GP: Somehow I got a hold of it. It wasn’t a bootleg, but for some reason back then, you couldn’t just go to a store and find this thing. You had to look through newspapers and find it somewhere in Canada and have it sent. Nowadays you can find anything pretty quickly. But I got a hold of it and just couldn't believe it. In North America, creativity like this in sport is not encouraged. In fact, most of the time it’s discouraged. You do something creative, and they say, “Why are you doing that? Go in the corner and beat the hell out of the guy.” The coaches in the system aren’t necessarily philosophers. In the Soviet Union, you had to go through a whole education and learn about anatomy—it was a whole school of hockey. Here, anyone can be a coach. It was frustrating, having to play for coaches that weren’t necessarily into that.
Capone: I think the biggest farce in this country is the idea of getting into sports is supposed to encourage teamwork, but it’s not really. It really is about trying to shine to get noticed.
GP: See, you get it. You totally get it.
Capone: But when you watch this, you see “That’s what a team does.” They’re passing behind their back because they know their guy is there, and if they don’t see a scoring opportunity, they’ll regroup and try again together. It’s amazing to watch.
GP: That’s paradox of our system, exactly what you’re saying. They didn’t make more money if one guy was the best. In fact, they were discouraged to show too much individuality. The unit was the star. We’re incentivized here to think whoever scores the most goals gets the biggest contract, gets to go play on the national team or whatever it is. At the same time, you know that you can’t win without being a part of a team, so there are conflicting instincts. It’s similar in the film industry too; everyone tries to take the credit.
Capone: It’s unbelievable how much archival footage you had. Where did that come from, and how hard was it to find?
GP: Part of making a unique documentary, if you do have archival footage, is finding footage that people haven’t seen before that really gives you a flavor, that feels new and interesting. So I had a researcher here in the U.S. and one in Russia, but the Russian wasn’t sending me anything interesting. So I decided to go out there myself, and I went to these two different archival houses. Houses, they’re called; they’re really dilapidated warehouse buildings. They’re all organized manually with written cards. So I told them what I needed. They said, “Why are you here?” I said, “I’m making a hockey film,” because I didn't want them to think I was making anything political. So they said okay and took me to the area where they thought what I needed was, and there were all kinds of thing—some stuff related, some unrelated, but they had stacks of film canisters, 35mm.
Capone: I’m sure it’s been well preserved.
GP: [laughs] Yeah, exactly. Literally, these are like original films. They would put me on a machine, and I looked to see what was there, and ultimately it became insanely overwhelming, because I had hundreds of these canisters. Ultimately, I found little bits here, little bits there, and got a lot of footage that way.

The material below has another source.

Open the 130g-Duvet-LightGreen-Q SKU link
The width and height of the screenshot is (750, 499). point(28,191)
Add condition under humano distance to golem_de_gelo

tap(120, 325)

And then in the U.S., I had a great archivist who helped me, but most of the stuff people haven’t seen before, especially here.
Capone: The training footage in particular is unbelievable. I was thinking about Slava Fetisov: he’s probably talked about this for Russian films hundreds of times over the years. And he’s probably tired of re-living it. At the same time, you’re coming at him with some very specific questions that he probably hasn’t been asked before.
GP: Yeah, that’s exactly right. From the get-go, he was a bit defensive, like he was on the ice, because he felt, “What does this guy really know about Soviet Union and Russia?” I think that he saw that first of all I was prepared, that I was asking questions that he wasn’t used to being asked. I was a young guy, not that that matters. But maybe he felt like maybe he could push me around. Maybe I gave him a vibe or something. But he got comfortable and realized that I was trying to go much deeper and tell a more layered story and ask questions he wasn’t used to, and ultimately opened up more than he said he had ever really opened up to anybody about this story. I think he’s skeptical; he’s so used to talking about the Miracle, and he’s tired of it. And that’s really anyone really wanted to know before. If you look at films from the last 20 years, I don’t think you could find one film where the Russian is the good guy. Maybe STAR TREK.
Capone: It’s almost inconceivable that when the Iron Curtain fell that one of the first groups that benefited from that were Soviet hockey players.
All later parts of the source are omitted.